===== Excerto da página =====

Em anotação ao supra citado artigo 644.º, António Santos Abrantes Geraldes (Recursos no Novo Código de Processo Civil, 5.ª edição, Coimbra, Almedina, 2018, pág. 207) afirma o seguinte: “(…) a não ser que a decisão integrada no despacho saneador se inscreva em alguma das alíneas do n.º 2 (v.g. quando é apreciada a exceção de incompetência absoluta), os segmentos de que resulte a declaração de improcedência de alguma exceção dilatória (v.g. (…) admissibilidade da reconvenção) não admitem recurso de apelação, o qual é deferido para o eventual recurso que seja interposto da decisão final, nos termos do n.º 3”.
1.1.2
Nesta conformidade, não prevendo a lei a prolação de despacho liminar sobre a reconvenção e não estando em causa despacho de inadmissibilidade de reconvenção por ausência de verificação de algum dos pressupostos materiais ou formais integrantes das alíneas do nº 2 do artigo 644º, com a consequente absolvição do reconvindo da instância reconvencional, é de concluir que o despacho em apreciação não admite apelação autónoma.
Verifica-se, assim, que a impugnação do despacho em causa não se mostra oportuna no presente momento processual, através de apelação autónoma, apenas podendo tal decisão interlocutória ser impugnada no recurso que venha a ser interposto da decisão final, conforme dispõe o n.º 3, do citado preceito, o que impõe a rejeição do recurso interposto.
Em tais termos não se conhece deste segmento do recurso dos autores/reconvindos.
2.
Apreciemos a (in)compatibilidade substancial de pedidos e de causas de pedir.
2.1
O pedido. A cumulação de pedidos.
O pedido, na sua vertente substantiva, consiste no efeito jurídico que o autor pretende obter com a ação. É a afirmação postulativa do efeito prático-jurídico pretendido (nº 3 do artigo 581º).
O autor pode deduzir vários pedidos cumulativos contra o réu, desde que, eles sejam entre si substancialmente compatíveis e não se verifiquem as circunstâncias que impedem a coligação (...), de harmonia com a disciplina impressa no nº 1 do artigo 555º.
Os pedidos dizem-se substancialmente incompatíveis quando nos efeitos jurídicos que visam produzir, com a procedência da ação, cada um deles exclua a possibilidade de verificação de cada um dos outros. Em tal caso, há ininteligibilidade da petição. O juiz fica impossibilitado de decidir.
Esta incompatibilidade tanto pode resultar de pedidos que mutuamente se excluam, como de pedidos que assentam em causas de pedir inconciliáveis. Neste sentido Alberto dos Reis, “Comentário ao Código de Processo Civil”, vol. 2º, Coimbra Editora, pág. 389.
No mesmo sentido, o Professor Antunes Varela sustenta que “devem considerar-se incompatíveis não só os pedidos que mutuamente se excluem, mas também os que assentam em causas de pedir inconciliáveis”. (Manual de Processo Civil, 2ª ed., Coimbra Editora, 1985, pág. 246).

===== Itens listados =====

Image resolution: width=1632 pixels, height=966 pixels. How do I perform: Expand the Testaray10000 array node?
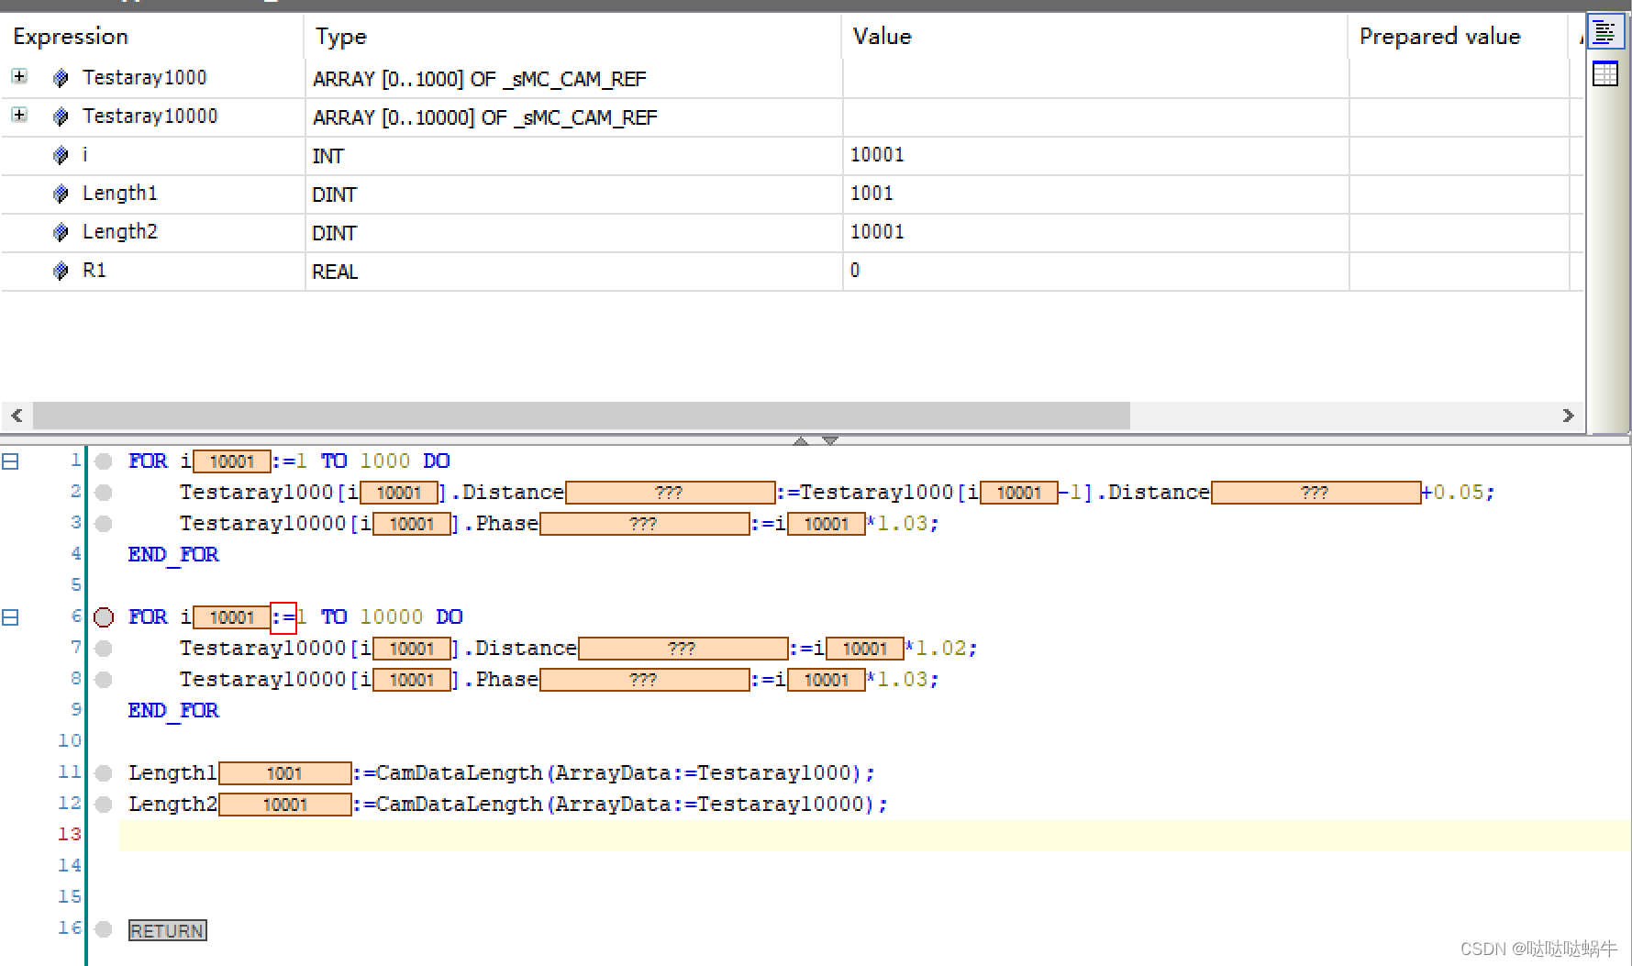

=====
===== Itens listados =====

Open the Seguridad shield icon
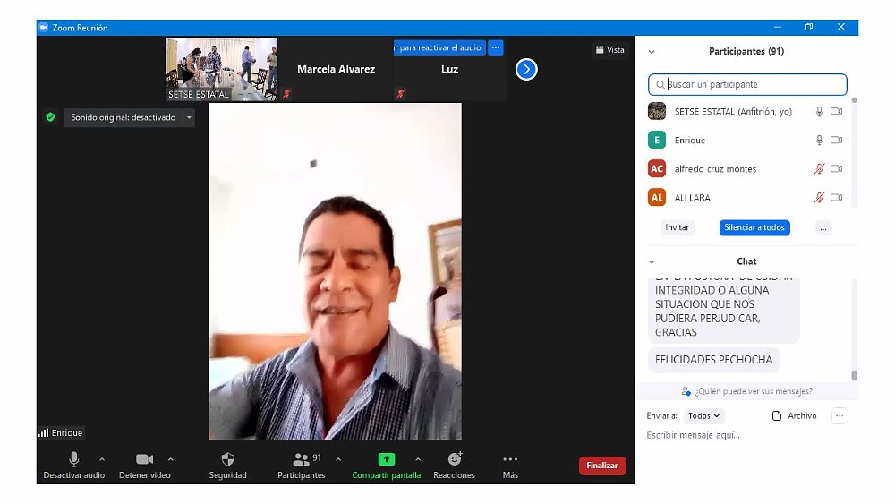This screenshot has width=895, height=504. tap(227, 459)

=====

Tarefas:
1. Com base no excerto sobre cumulação de pedidos, responda:
(a) Em que consiste o pedido na sua vertente substantiva?
(b) Segundo o texto, o que sucede à petição e ao juiz quando os pedidos são substancialmente incompatíveis?
(c) Em que ano foi publicada a 2.ª edição do "Manual de Processo Civil" citada?
2. Prossiga o excerto sobre cumulação de pedidos a partir do ponto em que termina.

Respostas por tarefa:
1.
(a) No efeito jurídico que o autor pretende obter com a ação.
(b) Há ininteligibilidade da petição, e o juiz fica impossibilitado de decidir.
(c) Em 1985.

2.
São exemplos académicos de pedidos substancialmente incompatíveis, o pedido de anulabilidade do contrato cumulado com o pedido de condenação do réu na prestação contratual, (como se este permanecesse válido) ou o pedido de divórcio cumulado com o pedido de anulação do casamento.
2.1.1
Para a avaliação da (in)compatibilidade substancial dos pedidos formulados na ação só relevam os pedidos que são formulados em simultâneo. É que, aqui, o juiz tem de conhecer da totalidade das pretensões assim deduzidas o que já não acontece quando estamos perante pretensões alternativas ou subsidiárias.
Estabelece o artigo 553.º sob a epigrafe “Pedidos alternativos” que: “1 - É permitido fazer pedidos alternativos, com relação a direitos que por sua natureza ou origem sejam alternativos, ou que possam resolver-se em alternativa.2 - Quando a escolha da prestação pertença ao devedor, a circunstância de não ser alternativo o pedido não obsta a que se profira uma condenação em alternativa”; e no artigo 554.º sob a epígrafe “Pedidos subsidiários” que: “1(…). “Diz-se subsidiário o pedido que é apresentado ao tribunal para ser tomado em consideração somente no caso de não proceder um pedido anterior”.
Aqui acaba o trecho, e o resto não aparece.